## Your instructions
In the lines from the one containing "Where should I" through the end of the records, swap "refresh" for "reload" and give those lines again with nothing else changed. Leave the pictures out of your answer.

## Excerpted records
• • • •

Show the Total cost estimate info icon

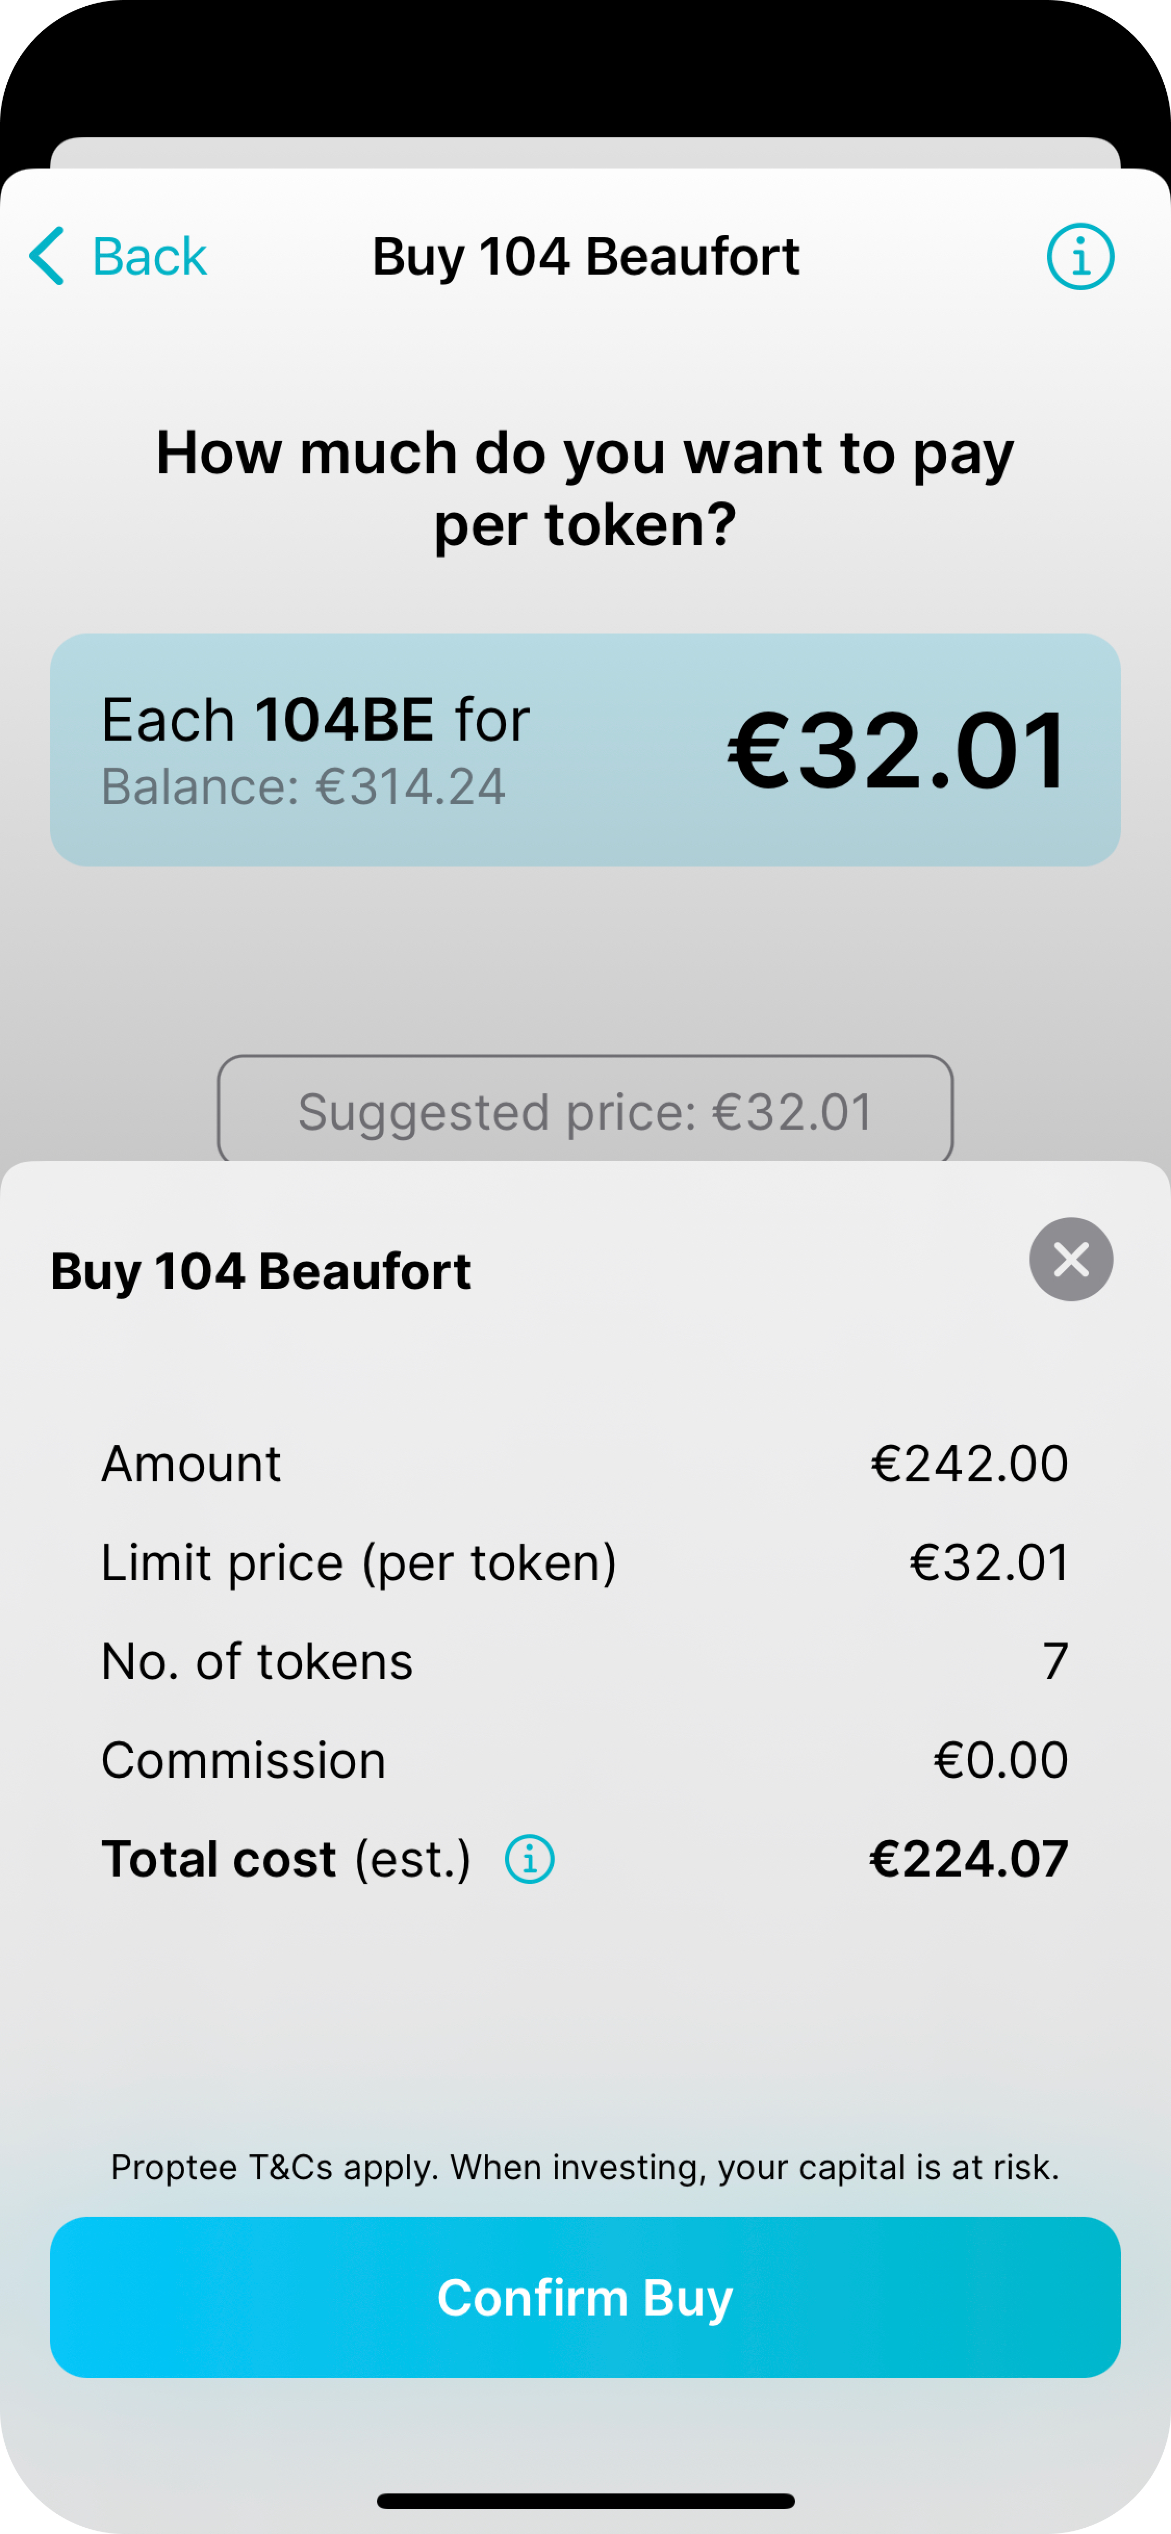[x=529, y=1859]
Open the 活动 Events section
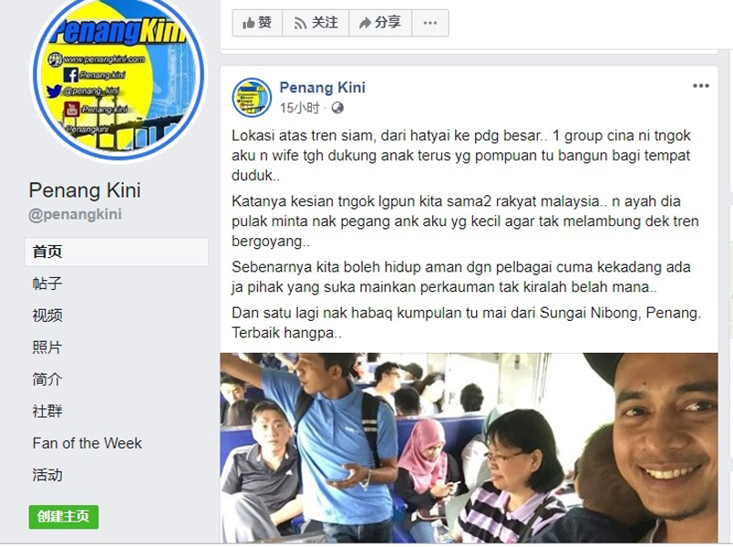Viewport: 733px width, 547px height. coord(47,475)
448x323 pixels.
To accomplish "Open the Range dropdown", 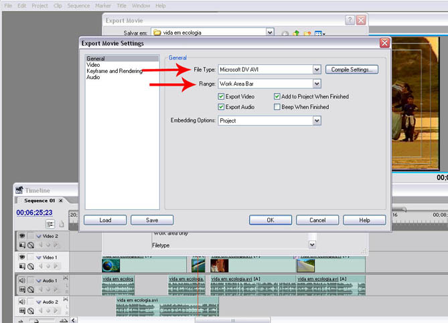I will pyautogui.click(x=317, y=84).
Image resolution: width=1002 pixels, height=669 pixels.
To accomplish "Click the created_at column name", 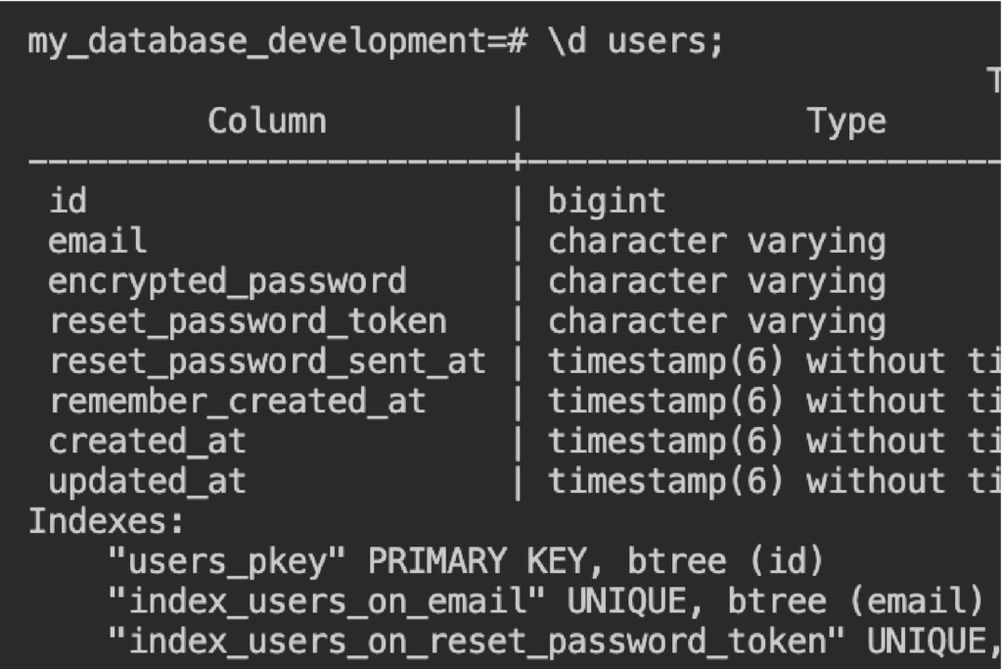I will point(147,442).
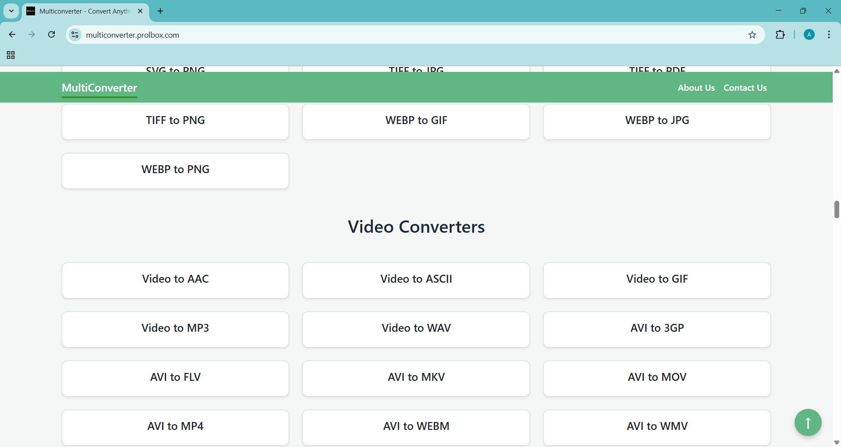
Task: Click the MultiConverter logo
Action: [x=99, y=88]
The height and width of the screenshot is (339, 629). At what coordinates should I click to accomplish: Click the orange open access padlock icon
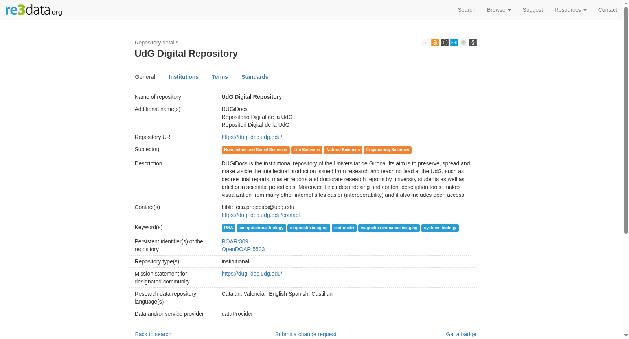coord(435,43)

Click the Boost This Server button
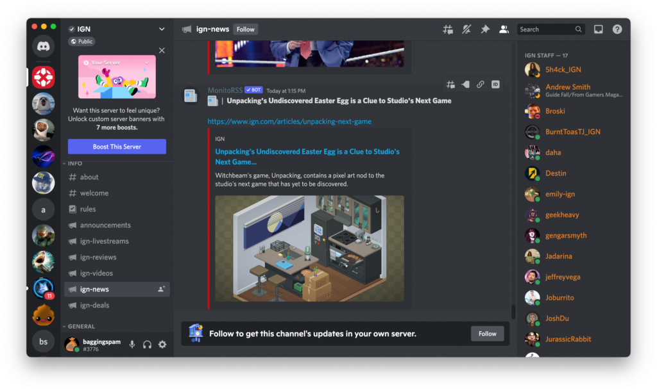(x=117, y=147)
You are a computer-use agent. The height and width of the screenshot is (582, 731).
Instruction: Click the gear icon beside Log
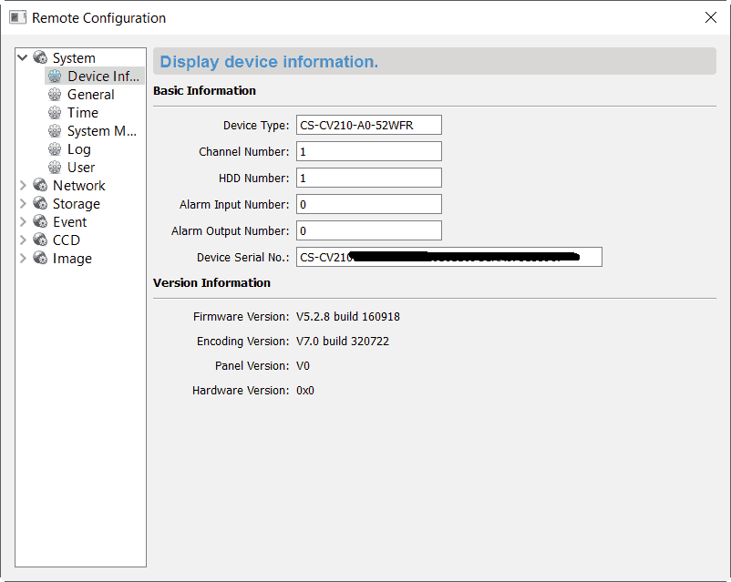[55, 149]
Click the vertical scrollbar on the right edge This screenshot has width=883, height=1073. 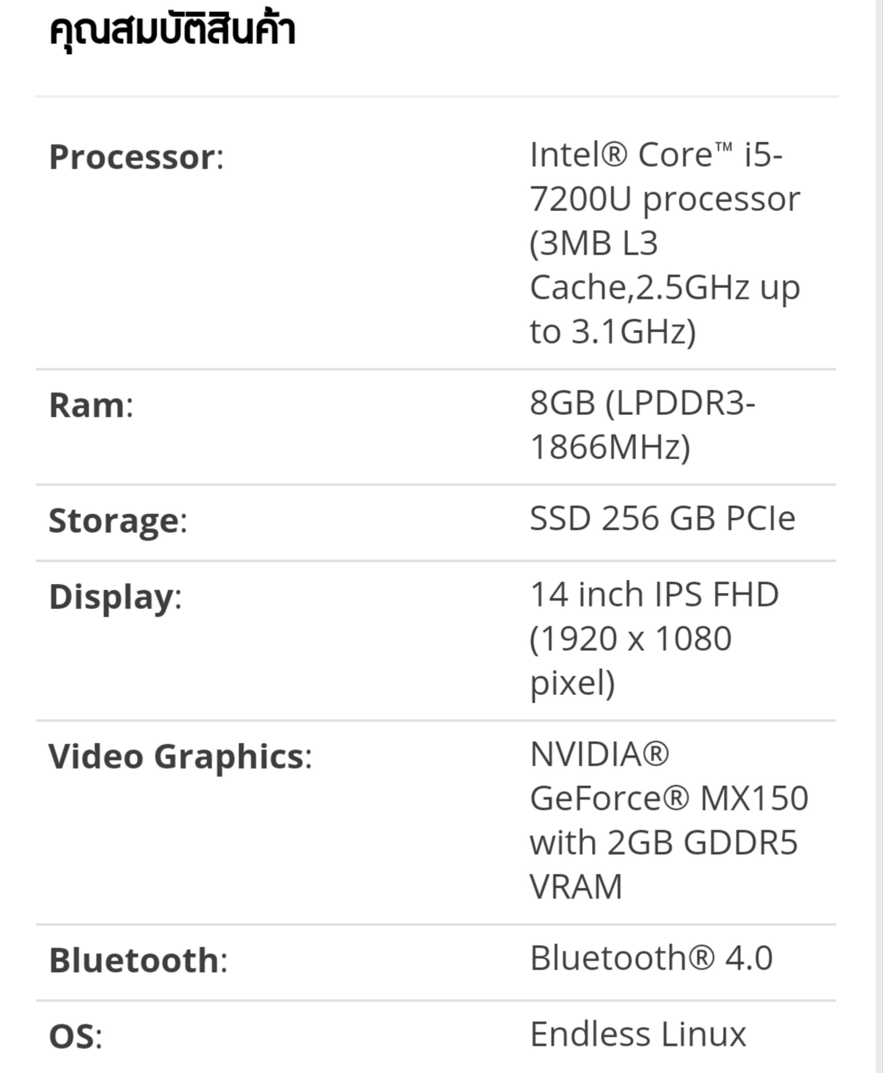click(878, 536)
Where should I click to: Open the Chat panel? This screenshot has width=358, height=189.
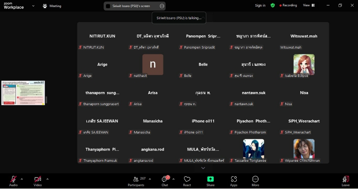[x=164, y=181]
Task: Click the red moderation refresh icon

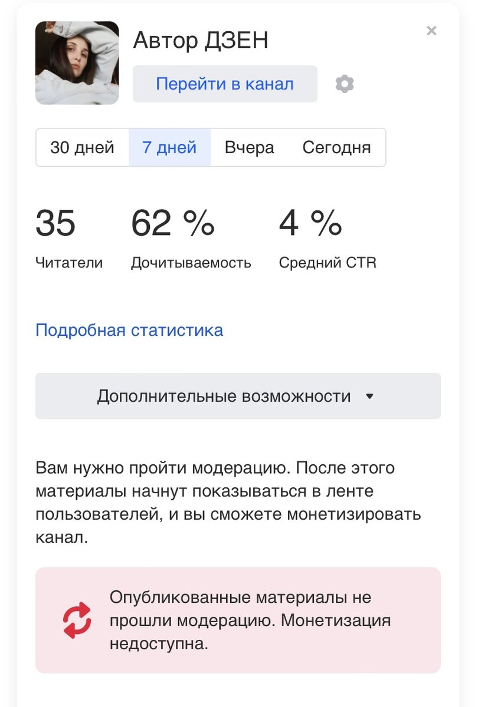Action: coord(74,620)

• • • •

## Reply
Where should I click to: Open the Chat panel? This screenshot has width=358, height=189.
[x=164, y=181]
Task: Click the red moderation reload icon

Action: coord(74,620)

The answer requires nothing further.